Processing the aligned intervals: Basic interval operations, such as sorting, shifting and determining intersections and unions of interval sets, are readily supported. Moreover, the function reduce provides a flexible way to combine, or merge, aligned intervals. One intention could be to combine aligned reads at exactly the same position, which only differ in their sequence due to sequencing errors. Another example objective could be to combine overlapping short reads that may be (degradation) products of the same primary transcript.

Visualisation: The package girafe contains functions for visualising aligned intervals with the powerful plotting facilities of R. These visualisation functions are a flexible alternative to those provided by genome browsers and may be especially relevant for sequencing data from organisms which are not well represented in genome browsers. Figure 1 shows aligned intervals from the example data in a 500 bp region on the X chromosome. The reads aligned in this region correspond to two miRNAs reported to be highly expressed in these data (Tam et al., 2008).

Fig. 1.

Visualisation of genome intervals with aligned reads. Two miRNAs (shown in pink) have been annotated on the Crick strand within this region on the X chromosome. Reads were exclusively aligned to the Crick strand in this region and mostly correspond to the mature and star sequences of the miRNAs. Intervals with uniquely aligned reads are shown in blue while grey marks non-unique reads. For mmu-mir-503 (left), the original data are shown while for mmu-mir-322 (right) the overlapping AlignedGenomeIntervals have been merged using the function reduce.

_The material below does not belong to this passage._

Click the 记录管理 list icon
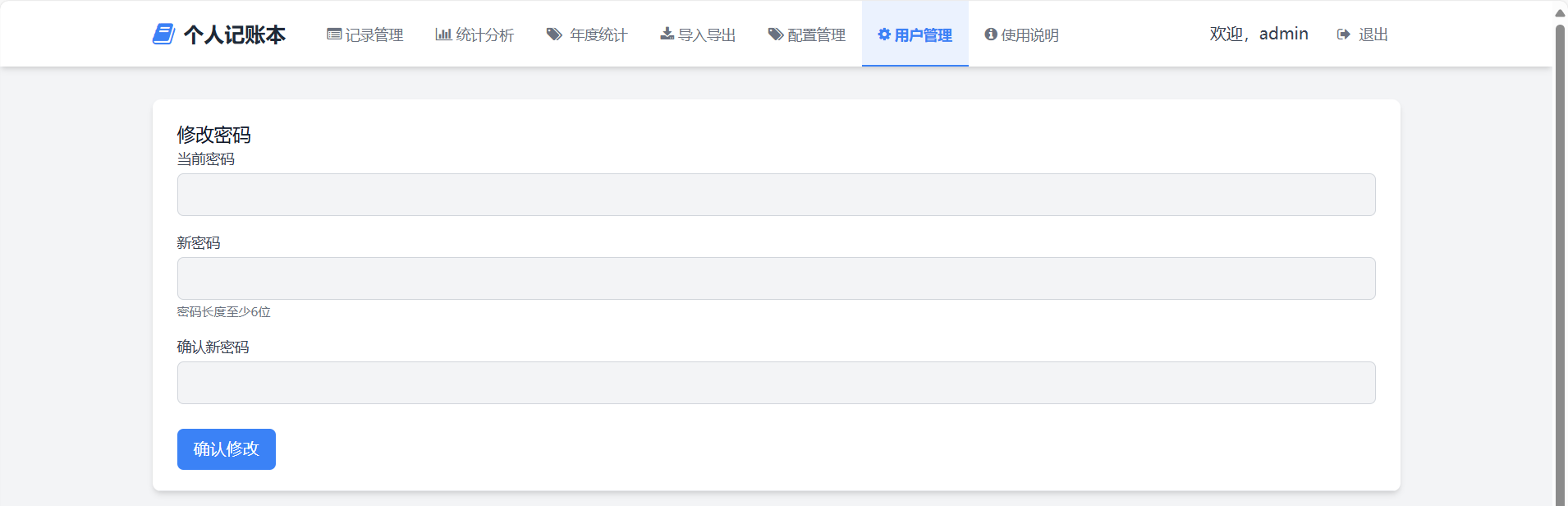click(x=334, y=34)
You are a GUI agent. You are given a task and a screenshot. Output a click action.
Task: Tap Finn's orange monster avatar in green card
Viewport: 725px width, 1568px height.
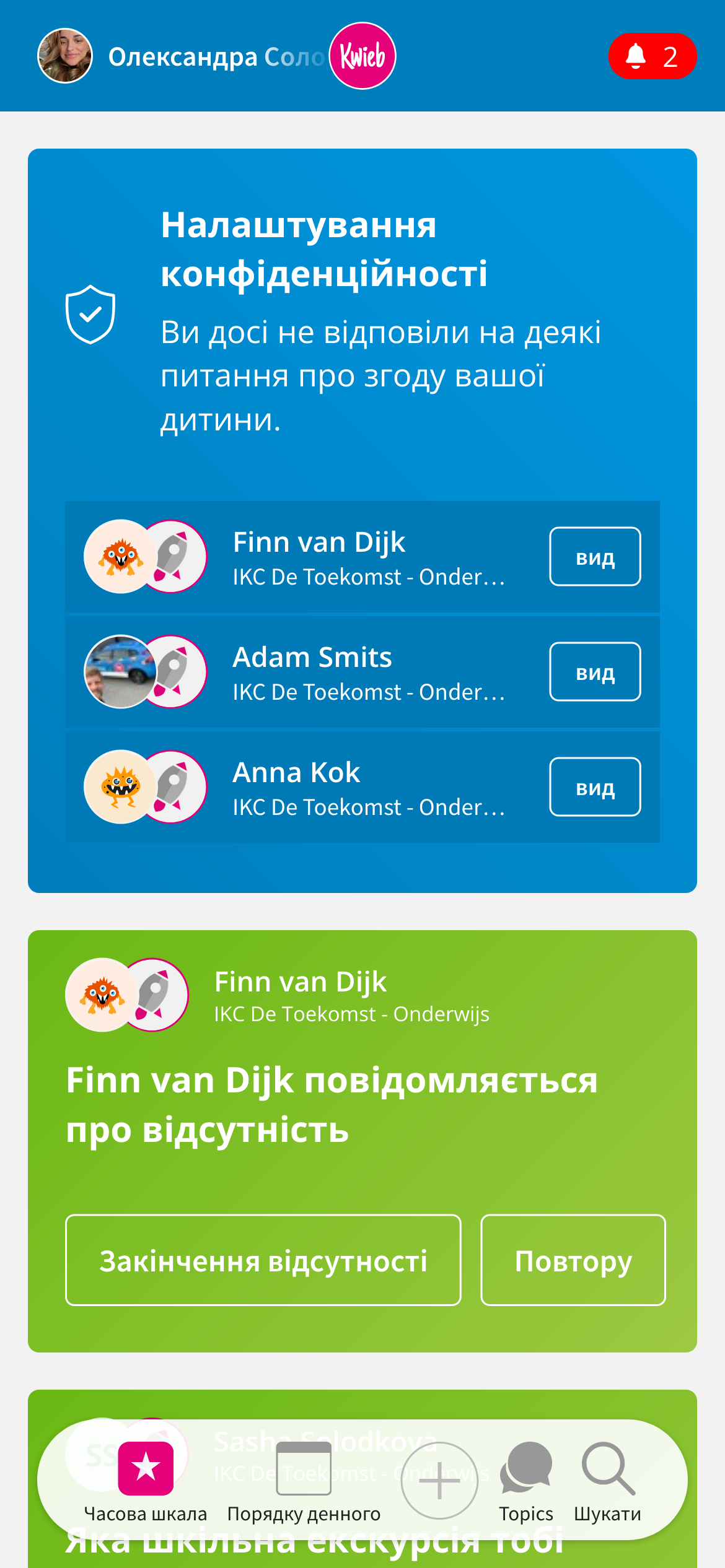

Summarising the data using sliding windows: The data can be searched for genome regions of defined interest using a sliding-window approach. For each window, the number of intervals with aligned reads, the total number of reads aligned, the number of unique reads aligned, the fraction of intervals on the Watson strand, and the higher number of aligned reads at a single interval within the window are reported.

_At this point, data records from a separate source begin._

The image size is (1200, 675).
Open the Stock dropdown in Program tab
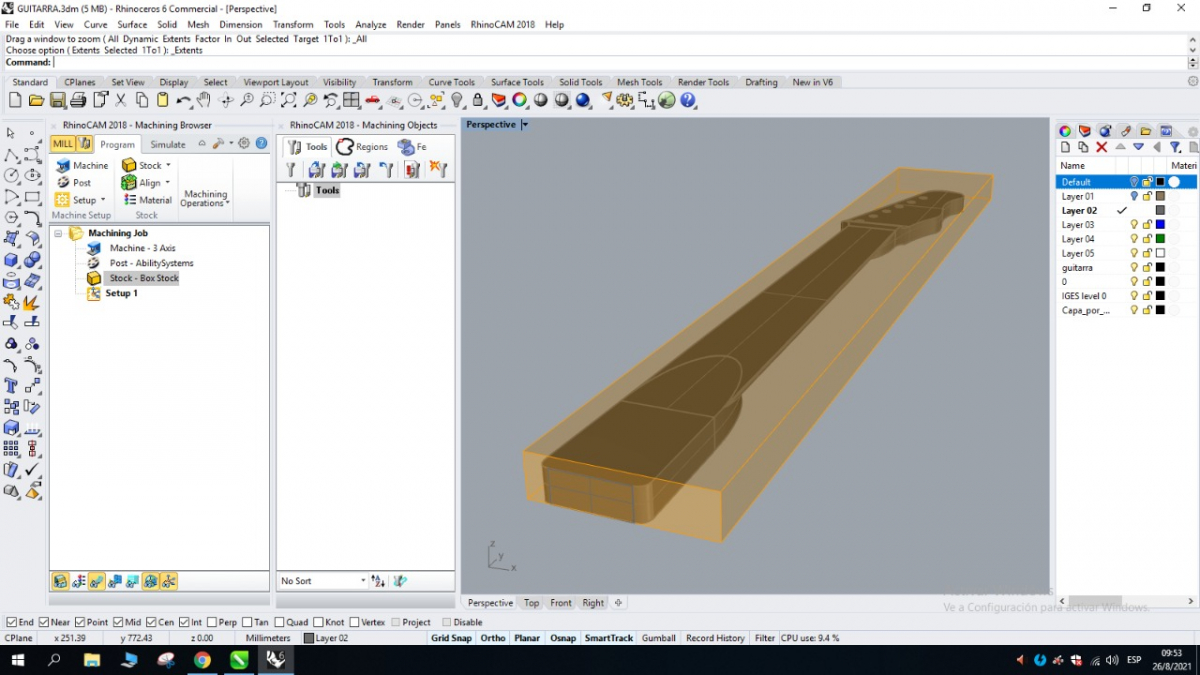[168, 165]
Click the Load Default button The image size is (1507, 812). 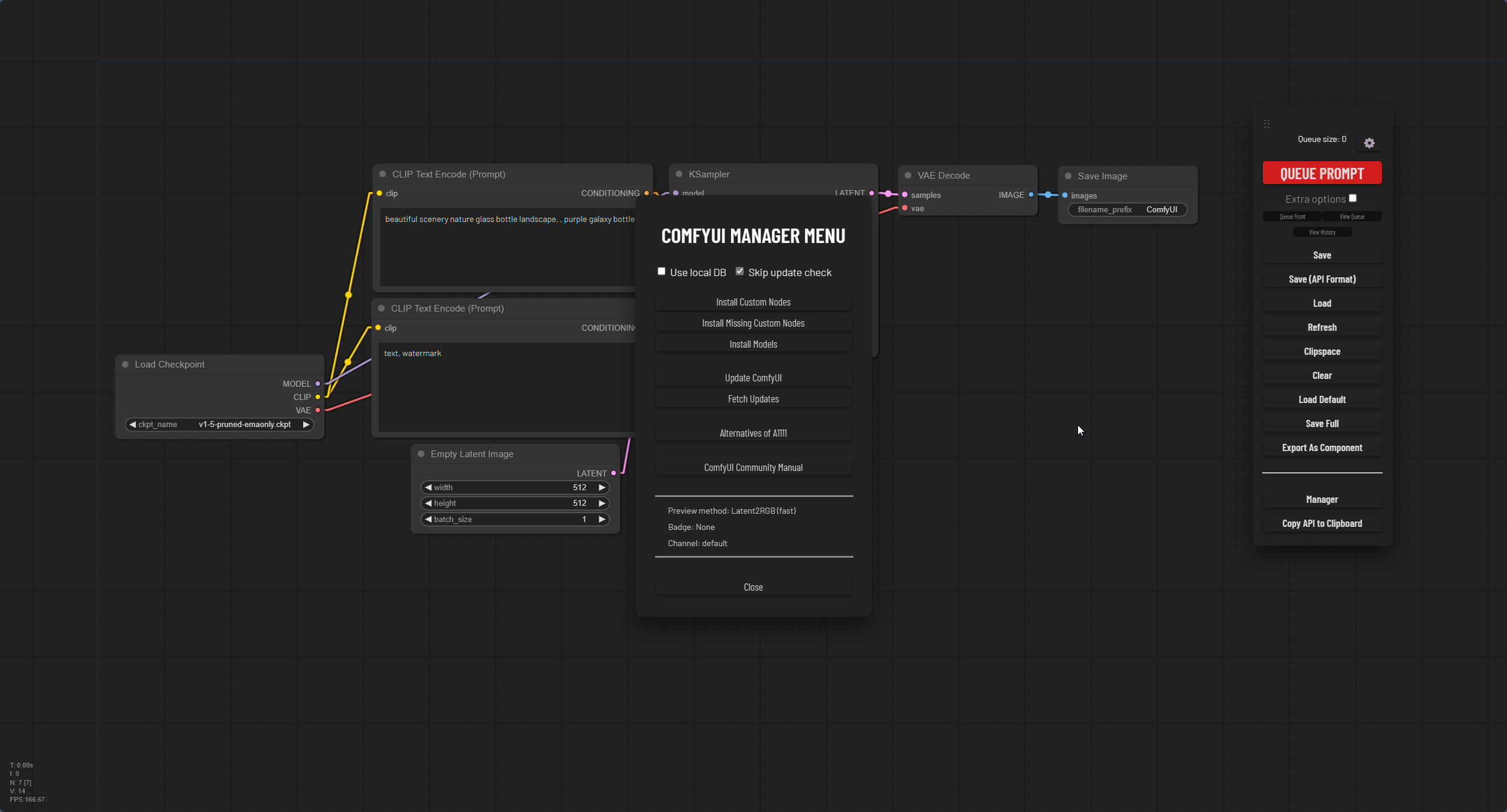(1322, 399)
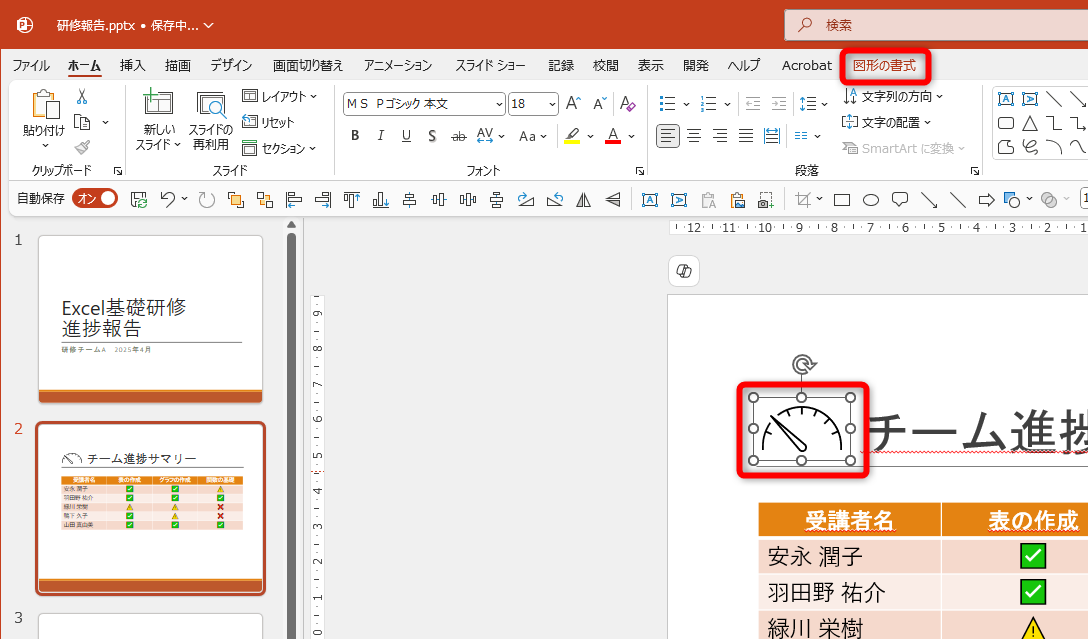The width and height of the screenshot is (1088, 639).
Task: Toggle italic formatting
Action: (381, 135)
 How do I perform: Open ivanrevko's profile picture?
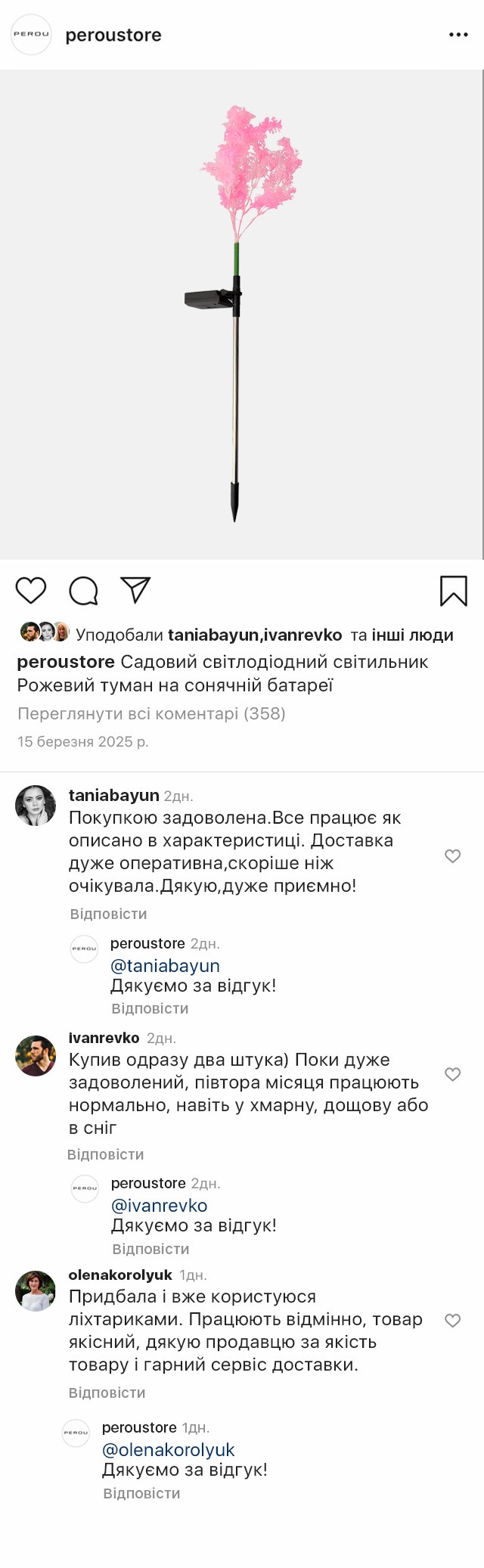[36, 1055]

Overlap with annotated genome features: A frequent task is to determine the overlap of the aligned intervals with genome elements that are described in databases, in order to annotate the aligned reads. girafe includes functions for efficiently determining these overlaps and allows the user to specify custom requirements, such as a minimum fraction of the total interval length, for considering intervals and features to be truly overlapping.

Exporting the data: The girafe package contains methods for exporting the data into tab-delimited text files, which can be uploaded to genome browsers for further visualisation and exploration. Currently supported formats include ‘bed’, ‘bedGraph’ and ‘wiggle’.

Vignette: The package vignette provides more detailed examples together with the corresponding R source code and discusses memory usage and interactions with other Bioconductor packages.

3 CONCLUSION

The R/Bioconductor package girafe provides users with a powerful, flexible and extensible framework to explore NGS data, following alignment of the reads to a reference genome.

The package interacts with other Bioconductor packages and allows export of the data in various formats for exploring them in other software, with the aim of not restricting the user to a limited set of analysis tools.

The field of NGS analysis software is growing rapidly. Thus, future developments of the package will include adding further methods for working with aligned genome intervals, reducing the memory footprint, and providing additional interfaces to other R/Bioconductor packages and other software.